Shipping company of Taiwan

The Taiwan International Ports Corporation (TIPC; 臺灣港務公司 (台湾港务公司, Táiwān Gǎngwù Gōngsī)) is a state-owned shipping company in Taiwan that operates ports in Taiwan.

==History==
Under the Taiwan International Ports Corporation, Ltd. Establishment Act, the company was founded on March 1, 2012.

According to the act, the Ministry of Transportation and Communications would merge the port operations of Keelung Harbor Bureau, Taichung Harbor Bureau, Kaohsiung Harbor Bureau and Hualien Harbor Bureau, to form the Taiwan International Ports Corporation.

The remaining operations of the four Harbor Bureaus, mainly concerning maritime administration, would be integrated to form the new Maritime and Port Bureau.
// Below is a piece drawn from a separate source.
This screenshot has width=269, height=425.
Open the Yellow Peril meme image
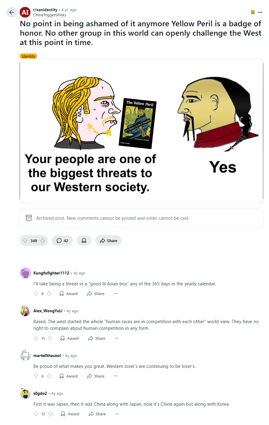click(141, 131)
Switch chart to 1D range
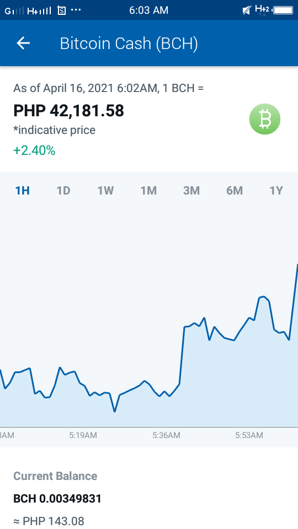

==Organizational structure==
- Public Affairs Department
- Legal Affairs Department
- Secretariat Department
- Accounting Department
- Civil Service Ethics Department
- Human Resources Department
- Harbor Crags Operation Department
- Construction Management/Engineering Department
- Occupational Safety Department
- Information Technology Department
- Finance Department
- Marketing and Logistics Department
- Port Business Department
- Planning and Development Department

==Ports==
- Port of Keelung
- Port of Kaohsiung
- Port of Taichung
- Port of Hualien
- Port of Taipei
- Port of Su'ao
- Port of Anping

==Transportation==
TIPC headquarter office is accessible within walking distance South of Kaohsiung Station of Taiwan Railway.